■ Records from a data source
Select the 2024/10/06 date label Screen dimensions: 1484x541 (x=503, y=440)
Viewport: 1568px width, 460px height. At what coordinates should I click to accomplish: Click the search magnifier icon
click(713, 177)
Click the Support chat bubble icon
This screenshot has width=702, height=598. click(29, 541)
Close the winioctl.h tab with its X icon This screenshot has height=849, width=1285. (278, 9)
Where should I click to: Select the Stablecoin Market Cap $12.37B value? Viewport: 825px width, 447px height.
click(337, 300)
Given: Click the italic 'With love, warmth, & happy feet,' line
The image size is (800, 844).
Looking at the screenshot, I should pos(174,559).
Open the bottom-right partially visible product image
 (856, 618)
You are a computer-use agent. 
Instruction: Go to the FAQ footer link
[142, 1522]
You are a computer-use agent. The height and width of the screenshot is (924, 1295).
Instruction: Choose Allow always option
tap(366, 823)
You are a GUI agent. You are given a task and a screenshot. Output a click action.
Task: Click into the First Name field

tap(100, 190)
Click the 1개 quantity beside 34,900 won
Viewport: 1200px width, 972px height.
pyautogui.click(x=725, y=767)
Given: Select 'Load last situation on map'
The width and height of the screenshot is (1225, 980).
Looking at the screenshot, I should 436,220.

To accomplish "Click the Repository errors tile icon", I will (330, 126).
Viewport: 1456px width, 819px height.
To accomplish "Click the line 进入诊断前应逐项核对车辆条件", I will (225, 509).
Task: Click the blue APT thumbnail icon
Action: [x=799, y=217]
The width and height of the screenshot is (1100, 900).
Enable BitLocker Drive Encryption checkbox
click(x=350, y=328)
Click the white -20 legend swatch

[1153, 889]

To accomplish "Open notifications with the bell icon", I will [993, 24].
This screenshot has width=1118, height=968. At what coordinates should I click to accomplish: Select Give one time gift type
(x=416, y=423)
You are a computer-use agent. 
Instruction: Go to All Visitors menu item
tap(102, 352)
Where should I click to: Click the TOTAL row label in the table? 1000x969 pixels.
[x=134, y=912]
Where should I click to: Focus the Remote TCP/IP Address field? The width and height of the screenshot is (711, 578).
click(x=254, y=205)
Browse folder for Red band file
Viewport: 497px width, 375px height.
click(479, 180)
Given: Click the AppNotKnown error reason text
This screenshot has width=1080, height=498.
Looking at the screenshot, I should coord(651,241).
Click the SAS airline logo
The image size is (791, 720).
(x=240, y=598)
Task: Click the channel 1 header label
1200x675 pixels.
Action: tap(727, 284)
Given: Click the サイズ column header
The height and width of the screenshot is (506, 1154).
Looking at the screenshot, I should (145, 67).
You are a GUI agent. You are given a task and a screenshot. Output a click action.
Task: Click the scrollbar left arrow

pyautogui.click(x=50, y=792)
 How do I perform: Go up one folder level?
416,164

■ Problem details
Above are records; repeat only the lines starting at the line with "The image size is (800, 844)." and ending at the line with "You are a computer-use agent. The", exactly as they appear, both included.

■ Result of the task
The image size is (800, 844).
Looking at the screenshot, I should pos(174,559).
Open the bottom-right partially visible product image
 (856, 618)
You are a computer-use agent. 
Instruction: Go to the FAQ footer link
[142, 1522]
You are a computer-use agent. The height and width of the screenshot is (924, 1295).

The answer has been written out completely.